Ragıp Ertuğrul

15 Ocak 2010

Sahnelerde William Etkisi

Ünlü İngiliz oyun yazarı William Shakespeare tragedyaları ve komedyalarıyla her dönem tiyatroların vazgeçilmezi oldu.

Ünlü İngiliz oyun yazarı William Shakespeare tragedyaları ve komedyalarıyla her dönem tiyatroların vazgeçilmezi oldu. Shakespeare, hem orjinal eserleri hem de bu eserlerden ilham alınarak yazılan oyunlarla gündemde olmaya devam ediyor. Tıpkı kelebek etkisi gibi sahnelerde sanki bir William etkisi yaşanıyor. William Shakespeare’nin karakterleri topluma bir nevi ayna tutuyor. Geçerliliğini korumasının ve beğeniyle takip edilmesinin en büyük nedeni bu.


Shakespeare’nin yüzyıllardır gündemde olması; hayatın tam ortasında durup, alt, orta, üst sınıftan her insana eşit ölçüde bakabilmesine, insanları ve ilişkileri sorgulayabilme yeteneğine dayanıyor olsa gerek.
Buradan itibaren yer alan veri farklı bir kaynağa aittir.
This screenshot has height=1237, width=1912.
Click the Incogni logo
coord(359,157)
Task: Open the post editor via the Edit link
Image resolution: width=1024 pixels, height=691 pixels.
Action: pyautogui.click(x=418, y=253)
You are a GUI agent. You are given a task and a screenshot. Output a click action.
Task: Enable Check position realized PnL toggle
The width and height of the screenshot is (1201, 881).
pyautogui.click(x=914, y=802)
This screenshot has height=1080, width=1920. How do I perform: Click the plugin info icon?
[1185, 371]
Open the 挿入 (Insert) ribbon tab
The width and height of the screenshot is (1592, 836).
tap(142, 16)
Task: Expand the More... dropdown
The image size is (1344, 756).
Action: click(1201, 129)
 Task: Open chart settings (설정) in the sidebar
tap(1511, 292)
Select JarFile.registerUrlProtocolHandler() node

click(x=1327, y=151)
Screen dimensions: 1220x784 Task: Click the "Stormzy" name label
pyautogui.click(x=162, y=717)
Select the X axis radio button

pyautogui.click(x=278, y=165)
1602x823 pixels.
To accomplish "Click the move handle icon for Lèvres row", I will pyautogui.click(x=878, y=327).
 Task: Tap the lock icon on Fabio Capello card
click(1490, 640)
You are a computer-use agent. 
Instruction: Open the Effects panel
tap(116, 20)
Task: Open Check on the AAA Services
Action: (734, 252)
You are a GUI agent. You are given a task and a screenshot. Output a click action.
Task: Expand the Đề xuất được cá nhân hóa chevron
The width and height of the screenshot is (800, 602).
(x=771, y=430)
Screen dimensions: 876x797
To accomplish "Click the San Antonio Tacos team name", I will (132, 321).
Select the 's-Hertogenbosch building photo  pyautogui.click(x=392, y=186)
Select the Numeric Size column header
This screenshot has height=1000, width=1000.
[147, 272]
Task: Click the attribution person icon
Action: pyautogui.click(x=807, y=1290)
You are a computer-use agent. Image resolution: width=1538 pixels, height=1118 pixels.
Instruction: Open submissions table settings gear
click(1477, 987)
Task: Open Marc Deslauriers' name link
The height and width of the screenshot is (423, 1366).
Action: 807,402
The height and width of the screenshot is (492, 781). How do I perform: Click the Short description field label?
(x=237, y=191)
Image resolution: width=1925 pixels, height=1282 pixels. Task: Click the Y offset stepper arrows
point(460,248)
Tiyatro Pera Shakespeare’nin “Venedik Taciri”ni, Kenter Tiyatrosu Eugene Stickland’in “Kraliçe Lear”ını, Oyun Atölyesi Kemal Aydoğan’ın “7-Şekspir Müzikali”ni, Engin Alkan Ephraim Kishon’un “Tarla Kuşuydu Jülyet”ini seyirciyle buluşturuyor.


1981 yılından bu yana nitelikli, mesajı olan ve cesur metinleri sahneye taşıyan ve tüm kirlenmelere karşı amatör ruhunu koruyan Bizim Tiyatro üretken tiyatro adamı Prof.Özdemir Nutku’nun “Bana William Deyin” oyunuyla perdelerini açtı.


Oyunun yazarı Nutku, aynı zamanda yönettiği oyunda, Zafer Diper’in canlandırdığı Oscar adlı yaşlı oyuncunun kulisinde geçen birkaç saate birkaç oyundan bölümler sığdırmış. Yaşamı boyunca Shakespeare oyunlarından birinde başrol oynamayı hayal eden Oscar, vodvillerle yetinmek zorunda kalmıştır.


Tiyatro uğruna gençlik aşkı Lisa’dan uzaklaşan Oscar, tiyatroda da bulmayı umduğu büyülü dünyaya kavuşamamıştır. Lisa’ya erişememekten duyduğu özlem, yıllar yılı tutkusunu daha da körüklemiştir.


Oscar’ın yüreğinin bir yerinde hala sakladığı heyecanlarını, umutlarını, özlemlerini, kalbinin derinlerine hapsettiği aşkını, tutkularını, istemeyerek yaşamaya göz yumduğu hayatın yansımasını gözlerinde okuduğumuz, sesinde hissettiğimiz Zafer Diper, bir yıllık çalışmanın, emeğin ürününü sahnede sergiliyor. Diper’in abartı girdabına sürüklemeden, çizgisini taklide çevirmeden canlandırdığı onun üzerinde karakter, birer birer sahneye çıkıyor.


Bizim Tiyatro’nun yerleşik bir düzene sahip olmaması kendileri için büyük bir problem teşkil etse de Türkiye’nin dört bir yanında yaşayan sanatseverler için büyük bir şans. Zira Diper ve ekibi, yılın büyük bir bölümünü turnede geçiriyor. Anadolu’nun her yerine sanatıyla ulaşabiliyor.


Bağımsız tiyatro, özellikle içinde bulunduğumuz ortamda ihtiyaç duyduğumuz toplumsal dinamolardan bir tanesi. Takipçisi olarak bu bağımsızlığın sürdürülebilir kılınması sanatsever olarak bizim elimizde.